Instead Of Eating Baby Lambs, Why Not Try The Full-Grown Sheep?
Part of my job involves following the food news of the world, and I have to say, after several months of the Popeyes chicken sandwich and now the onslaught of Thanksgiving, I am pretty damned sick of poultry. So I was very excited to read this NPR story that asks whether mutton can make a comeback.
Mutton is the meat of from a sheep that is more than two years old. (Lamb is one year old or younger, and hogget is in between.) It is also one of the most unappetizing food names I can think of. It doesn't even sound like what it is, which is full-grown sheep, and to me, it sounds like a big gray lump of fat. Yum!
This is actually one of the reasons the story gives for the decline of mutton. Not the name, per se, but the fact that canned Australian mutton was a staple of the diets of American servicemen during World War II. The article doesn't offer any details about its taste or appearance, but one can assume that it was lumpy and gray and fatty and possibly worse, since it traumatized those GIs so much that they vowed never to eat it again once they got home.

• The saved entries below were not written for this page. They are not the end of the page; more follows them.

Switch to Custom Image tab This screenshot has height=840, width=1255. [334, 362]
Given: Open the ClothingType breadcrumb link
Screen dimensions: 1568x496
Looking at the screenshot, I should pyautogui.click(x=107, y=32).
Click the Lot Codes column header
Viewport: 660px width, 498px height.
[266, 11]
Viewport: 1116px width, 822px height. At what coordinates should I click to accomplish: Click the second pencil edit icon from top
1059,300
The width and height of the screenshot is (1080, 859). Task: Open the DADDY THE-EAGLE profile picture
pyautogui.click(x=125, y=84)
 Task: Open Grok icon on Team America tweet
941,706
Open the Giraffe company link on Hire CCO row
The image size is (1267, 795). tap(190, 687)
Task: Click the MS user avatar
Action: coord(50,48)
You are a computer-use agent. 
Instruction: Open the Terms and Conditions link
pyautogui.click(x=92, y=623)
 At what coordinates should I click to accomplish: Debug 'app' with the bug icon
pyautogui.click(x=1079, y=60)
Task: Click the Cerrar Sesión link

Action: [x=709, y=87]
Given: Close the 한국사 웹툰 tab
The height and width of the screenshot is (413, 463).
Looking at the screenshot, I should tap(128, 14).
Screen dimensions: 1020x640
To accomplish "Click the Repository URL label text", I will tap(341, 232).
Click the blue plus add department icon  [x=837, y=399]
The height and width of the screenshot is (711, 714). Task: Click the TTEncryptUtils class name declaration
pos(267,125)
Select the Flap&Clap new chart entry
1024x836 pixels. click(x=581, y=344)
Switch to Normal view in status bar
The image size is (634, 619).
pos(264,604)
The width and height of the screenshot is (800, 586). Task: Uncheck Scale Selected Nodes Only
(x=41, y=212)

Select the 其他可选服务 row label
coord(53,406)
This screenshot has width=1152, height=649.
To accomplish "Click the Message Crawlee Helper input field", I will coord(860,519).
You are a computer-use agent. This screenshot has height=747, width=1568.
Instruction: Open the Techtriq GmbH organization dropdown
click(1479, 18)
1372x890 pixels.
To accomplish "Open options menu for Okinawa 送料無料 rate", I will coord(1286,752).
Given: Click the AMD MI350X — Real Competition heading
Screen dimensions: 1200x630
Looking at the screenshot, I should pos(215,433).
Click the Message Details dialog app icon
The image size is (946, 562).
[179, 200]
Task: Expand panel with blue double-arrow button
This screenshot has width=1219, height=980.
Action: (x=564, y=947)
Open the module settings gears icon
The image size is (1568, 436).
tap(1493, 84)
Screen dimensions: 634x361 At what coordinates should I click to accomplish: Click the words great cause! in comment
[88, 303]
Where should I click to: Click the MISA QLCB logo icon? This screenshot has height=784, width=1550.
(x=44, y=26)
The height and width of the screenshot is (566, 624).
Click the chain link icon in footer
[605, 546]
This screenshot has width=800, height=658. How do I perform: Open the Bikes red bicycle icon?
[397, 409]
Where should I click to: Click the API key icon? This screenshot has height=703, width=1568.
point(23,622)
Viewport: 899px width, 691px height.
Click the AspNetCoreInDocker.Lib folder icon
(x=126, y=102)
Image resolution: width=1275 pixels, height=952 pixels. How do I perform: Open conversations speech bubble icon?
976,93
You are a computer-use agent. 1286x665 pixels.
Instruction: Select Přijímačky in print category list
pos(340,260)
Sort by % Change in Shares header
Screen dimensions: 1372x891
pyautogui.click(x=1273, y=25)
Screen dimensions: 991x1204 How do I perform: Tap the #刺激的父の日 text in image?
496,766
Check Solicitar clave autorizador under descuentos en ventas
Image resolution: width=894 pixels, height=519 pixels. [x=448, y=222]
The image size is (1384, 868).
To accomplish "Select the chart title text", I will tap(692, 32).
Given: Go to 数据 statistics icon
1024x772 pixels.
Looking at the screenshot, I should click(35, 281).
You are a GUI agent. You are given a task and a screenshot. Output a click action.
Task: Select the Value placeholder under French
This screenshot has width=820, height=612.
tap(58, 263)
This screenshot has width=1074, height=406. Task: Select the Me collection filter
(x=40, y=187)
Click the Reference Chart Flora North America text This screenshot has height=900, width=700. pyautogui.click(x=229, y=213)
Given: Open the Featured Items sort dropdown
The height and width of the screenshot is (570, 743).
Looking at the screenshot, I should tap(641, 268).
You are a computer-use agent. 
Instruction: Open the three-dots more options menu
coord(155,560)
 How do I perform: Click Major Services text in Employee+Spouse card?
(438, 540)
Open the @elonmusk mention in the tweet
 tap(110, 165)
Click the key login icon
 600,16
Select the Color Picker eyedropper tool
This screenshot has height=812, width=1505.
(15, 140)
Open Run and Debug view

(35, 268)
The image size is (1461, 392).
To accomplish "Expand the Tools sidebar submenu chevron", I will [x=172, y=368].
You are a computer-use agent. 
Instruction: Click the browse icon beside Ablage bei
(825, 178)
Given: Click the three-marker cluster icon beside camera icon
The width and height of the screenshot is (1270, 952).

But even before that, mutton was on the losing end of an Old West battle for pastureland between cattlemen and shepherds. (The battle was rigged: The beef industry was supported by the U.S. government, while the shepherds were mostly Native American or Latino.) By the end of it, Americans had developed a preference for the taste of cow over sheep. Even now, said one butcher, "lamb... is more and more being developed to taste less like the species of sheep and more like beef to better appeal to the mainstream."
Mutton has a few pockets of popularity, among Navajo and Pueblo people in the U.S., and in India, Pakistan, and South Africa. But for most Americans, it's a pain in the ass to ship and prepare. A Colorado sheep farmer told NPR that getting it to New York costs three times as much as other meat because it needs to be packed in dry ice and overnighted, plus it requires a Hazmat fee. Once it gets to its destination, it needs to be hung up in a cold room until the enzymes break down to make it tender. (And sheep are big.) This doesn't make butchers very happy. Then it needs to be cooked very slowly to render out the fat—25 minutes a pound, according to one expert.
The big argument for the mutton revival is, "try it, you'll like it." And yes, there is something to be said for that. If you can find it.